- Original author(s): Fabien Letouzey
- Initial release: March 17, 2004; 21 years ago
- Final release: 2.3.1 / August 2, 2007; 18 years ago
- Type: Chess engine
- License: proprietary freeware (after v2.1) GNU General Public License (until v2.1)
- Website: www.fruitchess.com

= Fruit (software) =

Chess engine software

Fruit is a chess engine developed by Fabien Letouzey. In the SSDF rating list released on November 24, 2006, Fruit version 2.2.1 had a rating of 2842. In the CEGT rating list released on January 24, 2007, Fruit version 2.2.1 had a rating of 2776.

==History==
At the World Computer Chess Championship in Reykjavík in 2005, Fruit 2.2 scored 8.5 out of 11, finishing in second place behind Zappa.

Until Version 2.1 (Peach), Fruit was free and open-source software subject to the requirements of the GNU General Public License and as such contributed much to the development in computer chess in recent years. Some people still work on the v2.1 source code and have created variations from the original Fruit.

As of July 23, 2007, Fruit became freeware. Fruit 2.3.1 was one of the top 3 free UCI chess engines.

==Technical details of Fruit 2.1==
Fruit uses the classical Negascout (principal variation search) algorithm with iterative deepening to traverse the game tree. It also uses the null-move heuristic. The original version used a simplistic evaluation function with a robust search. Later versions have improved evaluation functions.
The board representation is distinct — Fruit uses a 16x16 board.

==Derivatives==
Although in 2007 Fabien Letouzey stopped the development of Fruit with version 2.3.1, the earlier open source 2.1 version provided the basis for many other programs.

=== Toga II ===
Toga II is a derivative created by Thomas Gaksch, currently continued by Jerry Donald Watson. It has more chess knowledge, multi-processor support, and perhaps a better search algorithm. It is based on Fruit 2.1 and is free. The strongest version is Toga II 4.0, released on 29 December 2017 by Jerry Donald Watson. Experimental versions of Toga II running on computer clusters have competed in the World Computer Chess Championship (WCCC). At about 80 ELO above Fruit 2.3.1, Toga II is the strongest Fruit derivative As of March 2014.

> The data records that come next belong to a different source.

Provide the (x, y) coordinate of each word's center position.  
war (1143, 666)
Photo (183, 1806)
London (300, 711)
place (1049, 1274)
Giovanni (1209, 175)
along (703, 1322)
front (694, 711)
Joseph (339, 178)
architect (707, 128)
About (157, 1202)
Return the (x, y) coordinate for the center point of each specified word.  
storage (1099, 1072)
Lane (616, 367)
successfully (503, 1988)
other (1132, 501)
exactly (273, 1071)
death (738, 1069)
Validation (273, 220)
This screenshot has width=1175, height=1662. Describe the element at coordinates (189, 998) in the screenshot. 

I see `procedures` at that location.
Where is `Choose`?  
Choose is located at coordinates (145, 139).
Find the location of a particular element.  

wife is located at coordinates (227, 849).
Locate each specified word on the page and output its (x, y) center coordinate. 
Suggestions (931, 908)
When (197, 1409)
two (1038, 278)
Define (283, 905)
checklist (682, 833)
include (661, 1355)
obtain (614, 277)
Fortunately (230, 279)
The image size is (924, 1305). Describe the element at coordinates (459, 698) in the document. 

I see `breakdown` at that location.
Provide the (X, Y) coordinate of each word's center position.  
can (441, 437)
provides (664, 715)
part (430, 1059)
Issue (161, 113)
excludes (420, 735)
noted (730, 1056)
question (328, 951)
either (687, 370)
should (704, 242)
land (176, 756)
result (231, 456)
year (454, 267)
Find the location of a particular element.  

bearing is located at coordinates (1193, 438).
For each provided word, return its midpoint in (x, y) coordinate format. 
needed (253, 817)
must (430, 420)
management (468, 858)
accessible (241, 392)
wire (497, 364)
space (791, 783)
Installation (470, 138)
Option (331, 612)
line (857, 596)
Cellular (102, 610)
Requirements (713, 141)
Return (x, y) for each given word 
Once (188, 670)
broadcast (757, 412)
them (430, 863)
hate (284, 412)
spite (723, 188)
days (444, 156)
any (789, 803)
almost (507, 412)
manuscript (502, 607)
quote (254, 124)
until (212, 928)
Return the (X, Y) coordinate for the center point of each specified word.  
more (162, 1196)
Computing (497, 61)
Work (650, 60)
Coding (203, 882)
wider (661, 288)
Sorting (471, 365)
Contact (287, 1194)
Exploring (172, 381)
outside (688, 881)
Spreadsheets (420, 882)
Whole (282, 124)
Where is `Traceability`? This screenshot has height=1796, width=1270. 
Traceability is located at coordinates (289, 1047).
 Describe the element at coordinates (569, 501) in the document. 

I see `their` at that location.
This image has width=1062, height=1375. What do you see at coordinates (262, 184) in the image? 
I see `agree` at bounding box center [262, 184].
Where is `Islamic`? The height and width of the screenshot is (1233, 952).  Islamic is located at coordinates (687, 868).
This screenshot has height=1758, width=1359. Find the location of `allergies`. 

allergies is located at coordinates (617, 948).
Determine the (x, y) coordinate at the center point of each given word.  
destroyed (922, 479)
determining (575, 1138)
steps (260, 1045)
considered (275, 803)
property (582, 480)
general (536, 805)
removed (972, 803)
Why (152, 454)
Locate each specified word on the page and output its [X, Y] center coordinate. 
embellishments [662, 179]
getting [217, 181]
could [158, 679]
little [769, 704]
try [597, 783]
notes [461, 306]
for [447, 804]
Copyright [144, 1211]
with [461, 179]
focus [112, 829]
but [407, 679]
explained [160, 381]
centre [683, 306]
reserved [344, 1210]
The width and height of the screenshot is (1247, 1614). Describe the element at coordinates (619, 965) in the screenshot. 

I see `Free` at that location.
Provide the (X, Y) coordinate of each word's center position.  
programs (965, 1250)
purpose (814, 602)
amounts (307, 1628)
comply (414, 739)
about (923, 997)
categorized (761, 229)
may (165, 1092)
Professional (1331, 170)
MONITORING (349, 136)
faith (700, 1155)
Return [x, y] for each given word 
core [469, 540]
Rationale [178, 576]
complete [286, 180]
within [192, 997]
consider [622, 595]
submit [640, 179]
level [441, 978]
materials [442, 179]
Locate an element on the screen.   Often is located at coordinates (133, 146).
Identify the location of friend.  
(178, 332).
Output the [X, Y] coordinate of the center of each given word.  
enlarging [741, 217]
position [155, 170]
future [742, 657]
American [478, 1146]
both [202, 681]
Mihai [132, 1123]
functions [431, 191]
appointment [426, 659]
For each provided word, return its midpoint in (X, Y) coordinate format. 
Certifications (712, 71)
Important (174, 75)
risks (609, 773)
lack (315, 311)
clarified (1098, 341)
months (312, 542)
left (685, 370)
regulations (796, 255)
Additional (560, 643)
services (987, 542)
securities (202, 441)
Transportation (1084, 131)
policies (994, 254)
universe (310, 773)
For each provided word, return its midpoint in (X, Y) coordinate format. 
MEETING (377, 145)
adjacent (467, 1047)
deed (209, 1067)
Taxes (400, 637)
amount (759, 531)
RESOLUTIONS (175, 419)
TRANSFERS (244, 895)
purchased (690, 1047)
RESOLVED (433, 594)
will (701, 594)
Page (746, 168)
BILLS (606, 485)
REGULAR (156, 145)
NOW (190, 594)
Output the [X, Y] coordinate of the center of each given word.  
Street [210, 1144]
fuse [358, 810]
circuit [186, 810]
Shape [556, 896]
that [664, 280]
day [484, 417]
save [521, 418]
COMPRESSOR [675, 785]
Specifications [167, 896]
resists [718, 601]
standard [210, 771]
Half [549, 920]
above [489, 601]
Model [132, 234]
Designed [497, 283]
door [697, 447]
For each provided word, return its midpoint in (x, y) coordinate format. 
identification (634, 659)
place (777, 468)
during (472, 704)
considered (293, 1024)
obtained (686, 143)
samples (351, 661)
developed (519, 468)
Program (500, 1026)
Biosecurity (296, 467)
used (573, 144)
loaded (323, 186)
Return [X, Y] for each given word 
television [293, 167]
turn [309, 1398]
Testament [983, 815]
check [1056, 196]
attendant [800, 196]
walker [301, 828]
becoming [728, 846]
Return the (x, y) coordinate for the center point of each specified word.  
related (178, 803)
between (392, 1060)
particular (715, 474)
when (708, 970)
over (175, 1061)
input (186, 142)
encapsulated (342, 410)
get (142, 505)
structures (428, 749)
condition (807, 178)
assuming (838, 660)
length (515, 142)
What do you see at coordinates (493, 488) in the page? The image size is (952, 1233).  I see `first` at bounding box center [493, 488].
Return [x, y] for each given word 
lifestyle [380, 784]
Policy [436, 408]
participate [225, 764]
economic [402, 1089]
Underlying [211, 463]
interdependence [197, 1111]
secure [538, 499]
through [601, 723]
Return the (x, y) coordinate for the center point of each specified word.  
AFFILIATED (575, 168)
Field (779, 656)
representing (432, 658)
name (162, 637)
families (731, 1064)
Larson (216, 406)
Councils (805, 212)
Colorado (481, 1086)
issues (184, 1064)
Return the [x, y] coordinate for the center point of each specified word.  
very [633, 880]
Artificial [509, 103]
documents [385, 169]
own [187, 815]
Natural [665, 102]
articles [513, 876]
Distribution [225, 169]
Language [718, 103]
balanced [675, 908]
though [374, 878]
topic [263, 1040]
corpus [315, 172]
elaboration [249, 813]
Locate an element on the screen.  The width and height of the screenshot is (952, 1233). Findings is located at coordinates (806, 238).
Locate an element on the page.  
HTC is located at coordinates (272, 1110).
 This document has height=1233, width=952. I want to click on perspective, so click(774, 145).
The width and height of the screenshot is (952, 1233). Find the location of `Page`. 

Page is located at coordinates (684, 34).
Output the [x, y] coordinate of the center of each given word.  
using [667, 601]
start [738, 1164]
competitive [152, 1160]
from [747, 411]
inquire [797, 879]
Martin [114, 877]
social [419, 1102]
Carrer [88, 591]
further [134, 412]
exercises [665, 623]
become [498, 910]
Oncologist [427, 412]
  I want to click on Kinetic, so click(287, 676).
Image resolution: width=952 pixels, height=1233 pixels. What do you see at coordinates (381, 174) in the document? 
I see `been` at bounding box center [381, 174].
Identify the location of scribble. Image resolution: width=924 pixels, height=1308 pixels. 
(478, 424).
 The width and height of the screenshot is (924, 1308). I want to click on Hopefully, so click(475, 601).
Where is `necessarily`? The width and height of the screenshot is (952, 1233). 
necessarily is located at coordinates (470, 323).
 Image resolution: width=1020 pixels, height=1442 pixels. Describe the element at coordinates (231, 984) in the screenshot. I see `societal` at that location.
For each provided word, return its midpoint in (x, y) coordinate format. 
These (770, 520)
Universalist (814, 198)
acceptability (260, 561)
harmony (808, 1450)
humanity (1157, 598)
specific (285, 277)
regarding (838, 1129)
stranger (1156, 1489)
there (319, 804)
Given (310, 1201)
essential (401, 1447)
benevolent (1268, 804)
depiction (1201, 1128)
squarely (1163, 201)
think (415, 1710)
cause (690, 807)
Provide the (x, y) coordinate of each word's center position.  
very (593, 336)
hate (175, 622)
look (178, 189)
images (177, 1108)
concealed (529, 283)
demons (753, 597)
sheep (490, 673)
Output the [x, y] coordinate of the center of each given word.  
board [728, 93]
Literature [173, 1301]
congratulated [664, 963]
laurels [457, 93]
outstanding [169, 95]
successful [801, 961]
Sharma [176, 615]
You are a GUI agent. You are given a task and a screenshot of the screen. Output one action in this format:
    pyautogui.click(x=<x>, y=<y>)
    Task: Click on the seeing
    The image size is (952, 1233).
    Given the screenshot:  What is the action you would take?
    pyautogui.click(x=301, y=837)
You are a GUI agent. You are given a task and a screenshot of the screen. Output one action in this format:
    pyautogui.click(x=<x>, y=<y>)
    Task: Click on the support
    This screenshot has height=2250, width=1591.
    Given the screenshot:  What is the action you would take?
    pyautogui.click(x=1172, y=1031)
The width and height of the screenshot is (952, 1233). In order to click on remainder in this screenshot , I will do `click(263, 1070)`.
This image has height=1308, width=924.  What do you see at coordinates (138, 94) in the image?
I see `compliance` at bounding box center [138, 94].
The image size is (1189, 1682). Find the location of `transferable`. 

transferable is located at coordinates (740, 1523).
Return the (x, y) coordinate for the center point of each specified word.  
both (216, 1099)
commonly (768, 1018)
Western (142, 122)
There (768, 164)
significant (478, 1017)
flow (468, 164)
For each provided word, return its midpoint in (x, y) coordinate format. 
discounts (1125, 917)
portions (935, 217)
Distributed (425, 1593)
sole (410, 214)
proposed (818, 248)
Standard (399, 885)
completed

In 2008, forks of Toga II started to appear, like Grapefruit and Cyclone.

=== GambitFruit ===
GambitFruit is another free derivative of Fruit 2.1, created by Ryan Benitez. It plays a more aggressive style and has more chess knowledge. GambitFruit also incorporates improvements from Toga II. Development of GambitFruit stopped in 2005.

=== GNU Chess ===
GNU Chess 6.x is based on Fruit 2.1 and the project is since 2011 under active development.

=== Fruit Reloaded ===
Fruit Reloaded by Fabien Letouzey, Daniel Mehrmann and Ryan Benitez is an independent fork of Fruit 2.1 with a number of enhancements.

==Rybka controversy==
In June 2011, a lengthy investigation by the International Computer Games Association (ICGA) determined Rybka was plagiarized from Fruit and Crafty. The author of Rybka, Vasik Rajlich, refused to address the allegations against Rybka with the ICGA, instead preferring an ex post facto public interview conducted by Nelson Hernandez on July 4, 2011. Rajlich had previously said: I went through the Fruit 2.1 source code forwards and backwards and took many things.

== Senpai ==
On the tenth anniversary of the start of Fruit development in 2014, Fabien Letouzey released a completely new engine, Senpai, under the GPLv3. Senpai makes use of chess engine developments made in the intervening decade. It differs from Fruit in using bitboards and C++11's thread support for SMP.